# SET TASK
In the discussion of the Morgenbesser retort, rewrite the stretch from "Probably either that" through "said Mrs. Snitchey.", swapping "partner" out for "associate".

# DOCUMENT PASSAGE
2

I’m assuming you are familiar with the Morgenbesser retort.

So, how should it be rendered in Esperanto?

One stumbling block is that neither Benson nor Wells has an entry for “yeah”.

A variant of the Morgenbesser retort is “Yeah, right.” Now, Vikivortaro does have an entry for “yeah”, and includes there this variant (but with an exclamation point, and all in lower case), but gives the game away with a liberal traslation: “kia blago!” However, if we are to retain the essence of the Morgenbesser retort (two positives = a negative) in Esperanto, we need to give a more literal, as opposed to liberal, translation, and leave it to the sarcasm to shine through on its own.

So, what do you suggest?

“Jes, jes.” - ?

“Certe, certe.” - ?

“Tiel, tiel.” - ?

  • maybe even “Ti, ti.” – allowing “ti” to be a colloquial form of “tiel”, in the same spirit that “’stas” is allowed to be (I’ve seen it in the literature) a colloquial form of “estas”.

The floor is now open for suggestions.

4

My answer: it shouldn't!

Kia blago has the advantage of being direct and not dependent on your listener catching on that your meaning is the opposite of what your words are saying.

If you're looking for something less direct to say, I would start with something obviously nonsensical like "eĉ mia kato ne kredus tion."

2

I don't think Esperanto has a situation where two positives would be equal to a negative. Also, some languages use a double negative to strengthen the negativity.

  • The Fundamento says explicitly that double negatives don't exist in Esperanto, although it's generally accepted that double negatives cancel each other out. (Mi ne havas nenion = mi ja havas ion.) – Tomaso Alexander Jan 25 '17 at 12:23
0

To preserve the joke, you will have to spell it out:

Li replikis sarkasme, "Jes jes..."

The problem here is that sarcasm shades into irony, and irony is not always intended to be picked up on by everyone hearing it. Thus it tends to turn on tone of voice, or facial expression, or subtleties of idiom—and that's going to be a problem in written Esperanto. You may have heard of irony punctuation, proposed as long ago as 1668, using inverted ! or ?, or parentheses like this:

Jes ja (!)

Probably either that or Jes jes (!) is the best you can really do without writing sarkasme. I don't think I would understand ti ti (which looks more like tio tio).

However, I wondered if Zamenhof ever had to translate any similar expression, and found one interesting example in La Batalo de l' Vivo:

"He's—he's—there's a little matter of business that keeps my partner rather late," said Mr. Craggs, looking uneasily about him.

"Oh-h! Business. Don't tell me!" said Mrs. Snitchey.

# MATERIAL PROVIDED
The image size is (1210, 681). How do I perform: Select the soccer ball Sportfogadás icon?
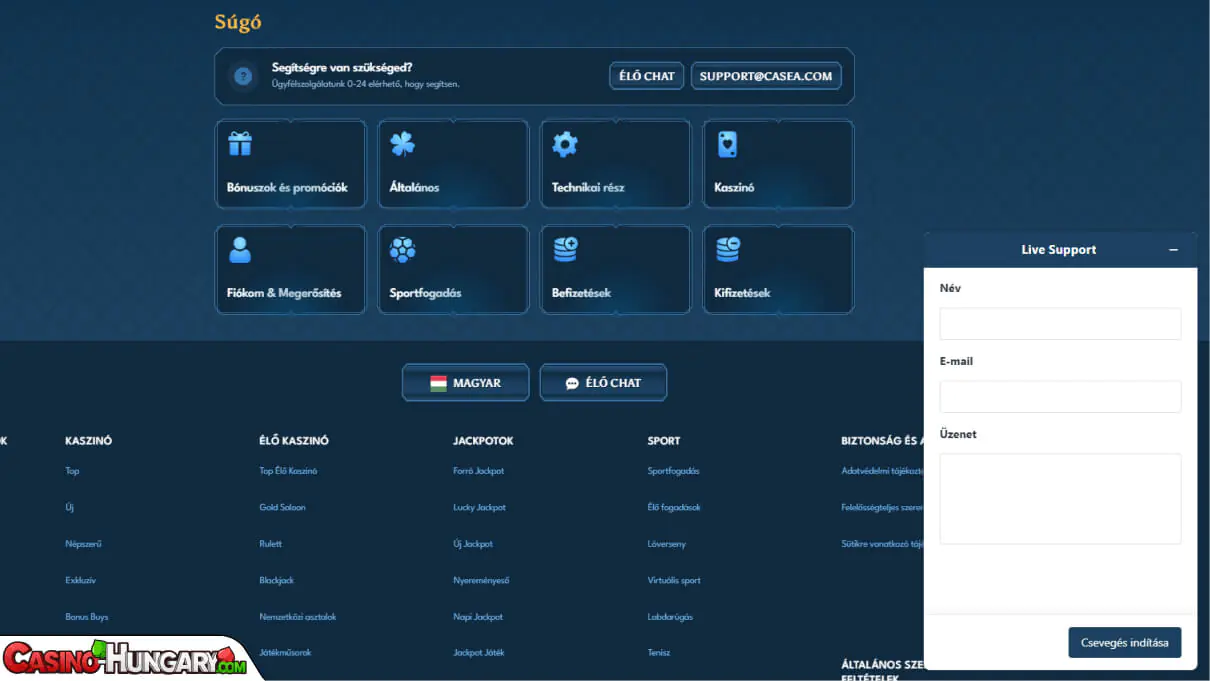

# COMPLETE ANSWER
Probably either that or Jes jes (!) is the best you can really do without writing sarkasme. I don't think I would understand ti ti (which looks more like tio tio).

However, I wondered if Zamenhof ever had to translate any similar expression, and found one interesting example in La Batalo de l' Vivo:

"He's—he's—there's a little matter of business that keeps my associate rather late," said Mr. Craggs, looking uneasily about him.

"Oh-h! Business. Don't tell me!" said Mrs. Snitchey.